The SDK has zero runtime dependencies. Node 18+ or any environment with a global `fetch`.

## Server-side: dispatch and wait

```ts theme={"dark"}
import { Runflow } from "@runflow-io/sdk";

const rf = new Runflow({ apiKey: process.env.RUNFLOW_API_KEY });

const dispatched = await rf.models.run("runflow/background-removal", {
  input: { image_url: "https://example.com/photo.jpg" },
});

const final = await rf.runs.wait(dispatched.id, {
  timeoutMs: 120_000,
  pollIntervalMs: 1500,
  onPoll: (run) => console.log(run.status_code),
});

console.log(final.output);
```

`rf.models.run(model, body)` dispatches and returns immediately with `{ id, status_code, ... }`. `rf.runs.wait(id)` polls until the run finishes and resolves with the final record. `onPoll` fires on each poll if you want progress updates.
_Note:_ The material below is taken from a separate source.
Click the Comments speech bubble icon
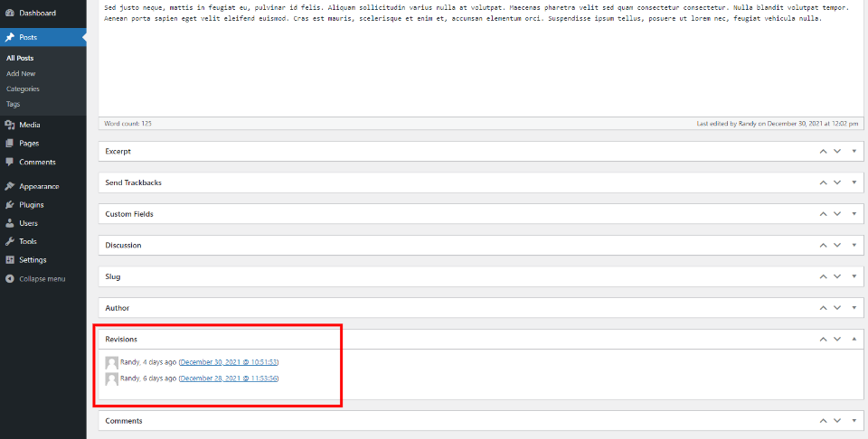pyautogui.click(x=9, y=162)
Model ids are `owner/slug` (or `owner/slug/sub`). A bare slug like `"background-removal"` returns `HTTP 405` from the API directly and `HTTP 403 Not allowed` through the proxy. The SDK rejects empty model ids and any segment equal to `.` or `..` at the client with `code: invalid_model_id`, and URL-encodes every other segment, so it is safe to pass user or LLM-controlled model ids as long as you pair them with an `allowedModels` policy on the proxy.
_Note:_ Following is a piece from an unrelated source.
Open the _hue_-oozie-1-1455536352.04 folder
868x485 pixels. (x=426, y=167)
Defaults for `runs.wait`: `timeoutMs: 180_000`, `pollIntervalMs: 2_000`. If the wait times out, the run is still going upstream; you can extend the deadline or use `rf.runs.get(err.runId)` to check status separately.
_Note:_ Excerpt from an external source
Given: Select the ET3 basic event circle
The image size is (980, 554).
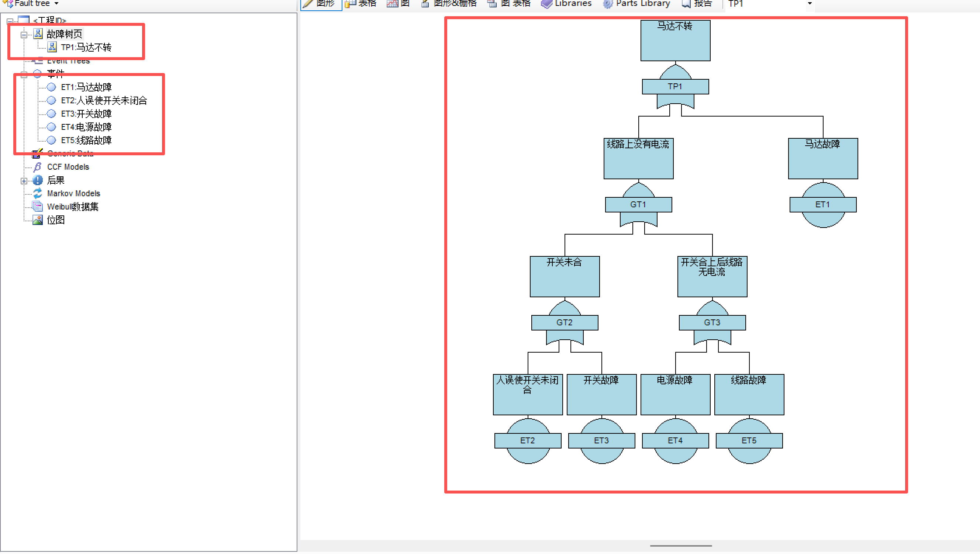Looking at the screenshot, I should click(601, 441).
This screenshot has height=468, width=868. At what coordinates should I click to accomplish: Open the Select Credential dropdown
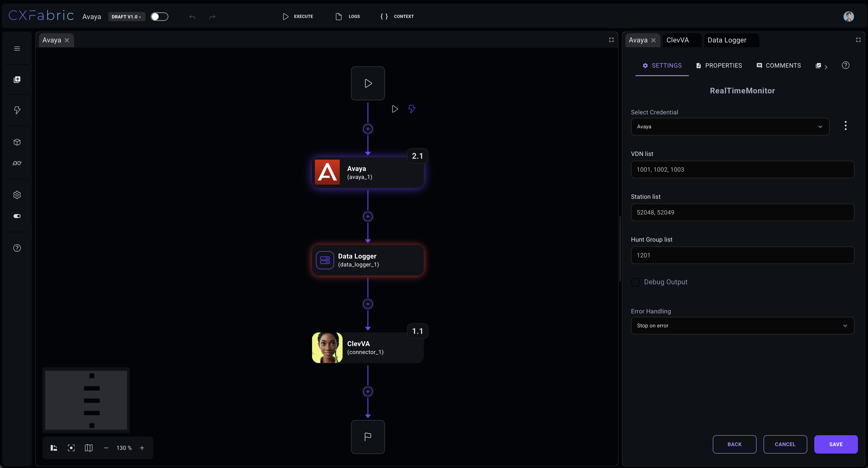point(730,127)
To stream every poll yourself, use `rf.runs.poll(id)`, which returns an async iterable. It yields each successful response, retries 5xx silently between yields, and throws `RunTimeoutError` if the run has not finished within `timeoutMs`.

```ts theme={"dark"}
for await (const run of rf.runs.poll(dispatched.id)) {
  console.log(run.status_code);
}
```

## The Tools DSL

`defineTool` binds a model id to a typed input schema, an output schema, and a `buildRequest` function that maps inputs to the model's body shape. Once defined, the same object can be dispatched from the SDK or rendered by the Studio.

```ts theme={"dark"}
import {
  defineTool,
  imageInput,
  textInput,
  imageOutput,
  Runflow,
} from "@runflow-io/sdk";

const sceneSwap = defineTool({
  id: "ai-scene",
  name: "Drop into a new scene",
  model: "google/nano-banana-pro/edit",
  inputs: {
    image: imageInput({ source: "runtime" }),
    prompt: textInput({
      source: "user",
      label: "Describe the scene",
      maxLength: 400,
    }),
    style: textInput({
      source: "preset",
      value: "Photoreal product photography, true colors preserved",
    }),
  },
  output: { image: imageOutput() },
  buildRequest: ({ image, prompt, style }) => ({
    input: {
      prompt: `Place the subject ${prompt}. ${style}.`,
      image_urls: [image],
    },
  }),
});

const rf = new Runflow({ apiKey: process.env.RUNFLOW_API_KEY });
const { output } = await rf.tools.run(sceneSwap, {
  image: "https://example.com/sneaker.png",
  prompt: "on a windswept rooftop at golden hour",
});
console.log(output.image);
```

### Input sources

Each input has a `source` that controls where its value comes from:

| Source    | Collected from caller?                           | Passed to `buildRequest`? |
| --------- | ------------------------------------------------ | ------------------------- |
| `preset`  | No, baked into the tool's `value` field.         | Yes.                      |
| `runtime` | Yes, every call (for example, the source image). | Yes.                      |
| `user`    | Yes, from the Studio UI or programmatically.     | Yes.                      |

`buildRequest` receives every input including presets (the `AllInputValues` type). Callers only supply non-preset inputs (the `RuntimeInputValues` type), so the destructured `style` in the example above works even though `style` is a preset.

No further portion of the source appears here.